Welcome to GMM-Demux’s documentation!

GMM-Demux

GMM-Demux is a Gaussian-Mixture-Model-based software for processing sample barcoding data (cell hashing and MULTI-seq).

Introduction

GMM-Demux identifies Multi-Sample Multiplets (MSMs) in a sample barcoding dataset. Below shows an example distribution of MSMs in a PBMC scRNA-seq dataset. Orange dots in the scatter plot are MSMs.

https://raw.githubusercontent.com/CHPGenetics/GMM-Demux/master/GMM_simplified.png

Description

GMM-Demux removes Multi-Sample-Multiplets (MSMs) in a cell hashing dataset and estimates the percentages of Same-Sample-Multiplets (SSMs) and singlets in the remaining dataset.
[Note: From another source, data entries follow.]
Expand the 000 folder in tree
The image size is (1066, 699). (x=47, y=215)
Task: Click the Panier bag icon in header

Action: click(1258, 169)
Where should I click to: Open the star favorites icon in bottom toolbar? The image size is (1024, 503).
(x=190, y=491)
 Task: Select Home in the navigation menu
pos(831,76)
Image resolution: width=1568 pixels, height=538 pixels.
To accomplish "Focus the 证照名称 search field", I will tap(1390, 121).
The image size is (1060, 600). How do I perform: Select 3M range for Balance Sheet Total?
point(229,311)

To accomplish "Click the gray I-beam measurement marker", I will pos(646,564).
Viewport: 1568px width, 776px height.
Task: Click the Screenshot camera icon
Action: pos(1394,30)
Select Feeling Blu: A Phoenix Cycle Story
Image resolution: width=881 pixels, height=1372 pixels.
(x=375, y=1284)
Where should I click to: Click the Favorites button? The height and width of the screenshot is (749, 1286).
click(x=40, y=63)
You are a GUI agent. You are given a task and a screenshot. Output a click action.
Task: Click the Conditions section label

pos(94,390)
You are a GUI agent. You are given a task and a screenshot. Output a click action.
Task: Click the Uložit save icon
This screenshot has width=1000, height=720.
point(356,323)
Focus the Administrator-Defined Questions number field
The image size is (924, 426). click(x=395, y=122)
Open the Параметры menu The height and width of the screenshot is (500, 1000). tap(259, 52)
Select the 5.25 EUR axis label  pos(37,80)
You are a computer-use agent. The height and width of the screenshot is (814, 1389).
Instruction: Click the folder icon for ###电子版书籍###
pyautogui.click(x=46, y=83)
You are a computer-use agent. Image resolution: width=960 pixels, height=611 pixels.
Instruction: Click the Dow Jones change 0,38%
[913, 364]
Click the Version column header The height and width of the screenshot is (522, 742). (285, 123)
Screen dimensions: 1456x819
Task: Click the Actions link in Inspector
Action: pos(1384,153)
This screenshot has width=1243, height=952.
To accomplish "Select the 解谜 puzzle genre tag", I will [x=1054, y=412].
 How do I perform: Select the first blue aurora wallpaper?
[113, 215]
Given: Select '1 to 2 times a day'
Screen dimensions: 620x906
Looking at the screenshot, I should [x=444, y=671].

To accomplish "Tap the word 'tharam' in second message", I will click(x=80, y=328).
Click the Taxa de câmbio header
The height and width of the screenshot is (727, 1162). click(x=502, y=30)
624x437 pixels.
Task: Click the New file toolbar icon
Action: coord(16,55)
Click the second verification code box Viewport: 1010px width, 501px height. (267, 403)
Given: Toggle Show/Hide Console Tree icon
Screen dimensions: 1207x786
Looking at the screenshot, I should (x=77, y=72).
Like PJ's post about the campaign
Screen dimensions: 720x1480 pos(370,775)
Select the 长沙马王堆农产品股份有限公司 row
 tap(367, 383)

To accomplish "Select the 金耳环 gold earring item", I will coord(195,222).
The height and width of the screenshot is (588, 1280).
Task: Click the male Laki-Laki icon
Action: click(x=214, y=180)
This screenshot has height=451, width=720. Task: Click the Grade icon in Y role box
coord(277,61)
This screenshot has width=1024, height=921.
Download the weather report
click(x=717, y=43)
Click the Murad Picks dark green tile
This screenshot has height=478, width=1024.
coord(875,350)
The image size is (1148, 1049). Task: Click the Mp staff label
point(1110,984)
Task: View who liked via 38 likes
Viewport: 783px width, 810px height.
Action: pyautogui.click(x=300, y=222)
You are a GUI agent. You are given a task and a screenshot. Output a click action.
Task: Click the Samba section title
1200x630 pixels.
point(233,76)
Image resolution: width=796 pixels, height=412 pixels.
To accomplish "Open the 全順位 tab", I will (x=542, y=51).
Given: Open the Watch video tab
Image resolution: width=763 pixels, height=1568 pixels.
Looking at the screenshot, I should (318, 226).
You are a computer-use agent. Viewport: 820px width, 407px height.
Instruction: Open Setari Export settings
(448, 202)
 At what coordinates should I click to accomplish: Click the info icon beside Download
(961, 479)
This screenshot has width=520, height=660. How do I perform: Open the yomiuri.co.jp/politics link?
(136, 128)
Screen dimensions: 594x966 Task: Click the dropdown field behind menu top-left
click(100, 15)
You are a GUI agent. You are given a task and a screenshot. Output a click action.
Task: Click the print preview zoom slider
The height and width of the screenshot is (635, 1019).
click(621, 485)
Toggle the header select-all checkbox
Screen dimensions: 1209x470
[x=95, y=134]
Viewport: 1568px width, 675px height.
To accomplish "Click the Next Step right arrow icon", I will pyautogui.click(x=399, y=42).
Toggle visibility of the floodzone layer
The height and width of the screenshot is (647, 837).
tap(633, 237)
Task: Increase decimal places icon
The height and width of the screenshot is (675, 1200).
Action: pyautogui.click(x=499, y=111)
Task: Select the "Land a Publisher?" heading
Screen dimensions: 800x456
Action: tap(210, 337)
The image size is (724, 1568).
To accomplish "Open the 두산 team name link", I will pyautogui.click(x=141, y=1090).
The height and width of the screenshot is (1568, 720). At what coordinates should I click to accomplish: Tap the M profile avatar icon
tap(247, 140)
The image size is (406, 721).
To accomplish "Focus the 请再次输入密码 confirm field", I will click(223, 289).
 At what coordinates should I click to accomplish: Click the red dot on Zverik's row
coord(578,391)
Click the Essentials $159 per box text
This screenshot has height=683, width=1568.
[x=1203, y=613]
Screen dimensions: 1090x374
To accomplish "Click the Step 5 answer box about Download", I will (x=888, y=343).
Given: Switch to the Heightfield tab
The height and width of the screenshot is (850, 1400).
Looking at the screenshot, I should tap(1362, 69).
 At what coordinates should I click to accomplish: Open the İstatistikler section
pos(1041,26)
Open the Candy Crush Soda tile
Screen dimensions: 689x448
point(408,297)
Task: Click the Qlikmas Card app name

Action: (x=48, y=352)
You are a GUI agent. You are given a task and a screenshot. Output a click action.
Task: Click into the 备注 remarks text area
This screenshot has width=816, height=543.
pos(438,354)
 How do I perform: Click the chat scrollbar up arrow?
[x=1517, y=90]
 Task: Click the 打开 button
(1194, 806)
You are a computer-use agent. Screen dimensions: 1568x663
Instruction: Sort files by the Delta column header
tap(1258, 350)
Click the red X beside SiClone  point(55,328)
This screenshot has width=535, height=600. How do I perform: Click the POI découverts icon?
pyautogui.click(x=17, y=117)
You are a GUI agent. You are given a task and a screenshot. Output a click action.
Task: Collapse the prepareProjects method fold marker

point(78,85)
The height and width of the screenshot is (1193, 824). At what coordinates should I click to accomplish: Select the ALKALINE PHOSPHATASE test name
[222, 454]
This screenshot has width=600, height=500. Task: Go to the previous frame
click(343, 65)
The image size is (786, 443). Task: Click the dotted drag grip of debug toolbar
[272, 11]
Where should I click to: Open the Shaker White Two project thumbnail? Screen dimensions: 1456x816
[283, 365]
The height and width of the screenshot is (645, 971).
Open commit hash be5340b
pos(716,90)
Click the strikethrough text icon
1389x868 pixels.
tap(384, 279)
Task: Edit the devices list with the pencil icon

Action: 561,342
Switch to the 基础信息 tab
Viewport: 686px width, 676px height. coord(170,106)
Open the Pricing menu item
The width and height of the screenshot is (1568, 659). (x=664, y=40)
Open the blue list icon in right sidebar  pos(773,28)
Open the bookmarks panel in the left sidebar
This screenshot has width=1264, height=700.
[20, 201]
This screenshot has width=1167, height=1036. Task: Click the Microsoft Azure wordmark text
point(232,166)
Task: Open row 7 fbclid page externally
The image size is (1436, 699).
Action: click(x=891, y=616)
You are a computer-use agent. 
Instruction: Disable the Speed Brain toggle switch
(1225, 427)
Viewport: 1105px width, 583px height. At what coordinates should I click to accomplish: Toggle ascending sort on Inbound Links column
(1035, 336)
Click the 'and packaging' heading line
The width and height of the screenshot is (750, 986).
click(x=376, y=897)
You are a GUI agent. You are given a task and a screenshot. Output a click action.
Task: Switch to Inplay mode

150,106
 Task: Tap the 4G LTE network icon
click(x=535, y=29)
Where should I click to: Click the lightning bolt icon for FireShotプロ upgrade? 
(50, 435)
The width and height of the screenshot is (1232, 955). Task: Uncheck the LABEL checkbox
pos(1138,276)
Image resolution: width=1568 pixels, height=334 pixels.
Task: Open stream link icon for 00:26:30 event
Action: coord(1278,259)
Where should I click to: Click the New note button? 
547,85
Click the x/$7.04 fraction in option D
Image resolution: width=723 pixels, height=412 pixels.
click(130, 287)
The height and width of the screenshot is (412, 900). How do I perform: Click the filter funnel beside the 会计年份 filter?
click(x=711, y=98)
GMM-Demux also verifies if a putative cell type exists, or is it merely an artifact induced by multiplets.

Multiplet-induced fake cell types are called “phony cell types”.

Examples of phony cell types in a PBMC CITE-seq dataset is provided in the figure below:

https://raw.githubusercontent.com/CHPGenetics/GMM-Demux/master/phony.png

In the above figure, both the CD3+CD19+ and the CD4+CD8+ cell types are multiplet-induced fake cell types.

Phony type clusters have large percentages of MSMs, as above figure shows. Both phony type clusters have large MSM percentages.

Percentages of MSMs are used as key features by GMM-Demux to classify GEM clusters.

Terminology

  • Singlet: A droplet that contains a single cell.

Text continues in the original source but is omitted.